Aren’t you about due for a fresh round of penance for your disappointing evangelism efforts? Chances are your church is already offering a healthy assortment of channels through which you can merit some level of atonement for your recent oversight in this area. Or at least you could take a minute from your day to savor, like a bitter mint, some good and necessary guilt for your failure to use these means. Maybe there’s somebody in your church who has invited you to help them pass out tracts? Or you have that evangelism training program or Christianity explored course – you could have done at least one of those. And exactly how many neighbors have you invited to your small group? After all, your evangelism credit from that short term missions trip you did in high school has a shelf life of ten years or less. As a rule of thumb, you should be stirring up any stagnating guilt and shame over this issue on a bi-monthly basis.

If you’ve missed the boat on the latest evangelism book or program, never fear: the next break-through craze is scheduled to sweep across American Evangelicalism within five to seven years. In the meantime, try the following basic steps, which are sure to have you counting commitment cards, and bragging about baptisms in 24 hours. Joking aside, this really is the best program:
Step 1: Get excited about Jesus.
Step 2: There are no other steps. Okay, perhaps it would be good to go back to step 1, and make sure you read all the instructions.

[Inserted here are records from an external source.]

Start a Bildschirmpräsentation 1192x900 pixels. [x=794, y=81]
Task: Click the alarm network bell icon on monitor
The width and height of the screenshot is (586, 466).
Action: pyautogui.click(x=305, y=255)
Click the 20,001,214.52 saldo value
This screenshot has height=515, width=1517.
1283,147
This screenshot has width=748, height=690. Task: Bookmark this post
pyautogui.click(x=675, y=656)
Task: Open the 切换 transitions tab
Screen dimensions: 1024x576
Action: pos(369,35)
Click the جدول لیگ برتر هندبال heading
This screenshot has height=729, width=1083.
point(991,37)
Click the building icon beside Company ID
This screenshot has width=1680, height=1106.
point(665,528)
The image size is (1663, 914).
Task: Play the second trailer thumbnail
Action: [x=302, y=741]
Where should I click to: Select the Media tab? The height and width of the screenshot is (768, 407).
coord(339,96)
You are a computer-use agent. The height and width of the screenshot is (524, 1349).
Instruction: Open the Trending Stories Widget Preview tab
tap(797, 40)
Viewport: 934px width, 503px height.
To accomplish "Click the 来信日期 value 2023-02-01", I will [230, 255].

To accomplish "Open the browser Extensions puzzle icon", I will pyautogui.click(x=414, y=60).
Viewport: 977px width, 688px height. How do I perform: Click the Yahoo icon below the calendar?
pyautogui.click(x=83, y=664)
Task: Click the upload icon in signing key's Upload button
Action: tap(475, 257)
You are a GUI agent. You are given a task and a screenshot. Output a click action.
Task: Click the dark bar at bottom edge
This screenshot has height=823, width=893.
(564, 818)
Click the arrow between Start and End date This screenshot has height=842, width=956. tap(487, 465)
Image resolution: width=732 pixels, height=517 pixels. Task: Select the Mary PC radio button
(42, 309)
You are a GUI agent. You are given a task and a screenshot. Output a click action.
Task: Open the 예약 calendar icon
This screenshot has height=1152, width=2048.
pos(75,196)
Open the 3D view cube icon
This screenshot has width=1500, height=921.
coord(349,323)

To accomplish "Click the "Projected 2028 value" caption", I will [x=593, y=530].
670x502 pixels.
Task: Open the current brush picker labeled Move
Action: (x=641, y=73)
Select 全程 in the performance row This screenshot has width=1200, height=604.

It’s not that evangelism training is useless, it’s just that graduating from the latest training program can be a bit like completing one year of med school. Suddenly, you discover you have eight diseases you didn’t even know existed, and you’re offering unsolicited diagnoses to every person who coughs.

In Acts 4:20, shortly after God used Peter and John to convert over five thousand in one day, the elders and the scribes tell them to stop talking about this Jesus character. The apostles’ response: “We cannot but speak of what we have seen and heard.” Ever wonder why new believers often tend to be the best evangelists?

Effectiveness in proclaiming the gospel comes from the degree to which God’s Spirit has enabled the speaker to see and hear Jesus. The more we get consumed by the power and wonder of God, and the salvation we have received freely by grace, the more our actions and words will look different. It is through our own personal communion with God, and ensuing excitement about this infinite, merciful God that will bring us to the point where we struggle to keep our mouths shut about Him. We’ll want to bring God into everything. We’ll want to relate everything back to Him.

If you adopt this strategy, the rejoinder can come: “if we make evangelism simply about loving God more yourself than no one will go out and evangelize.” But this strikes the same fearful note as the objection that ‘teaching salvation by faith alone will preclude the doing of good deeds.’ Evangelism, like all facets of the Christian’s walk, begins and ends with a growing faith and relationship with a living Christ.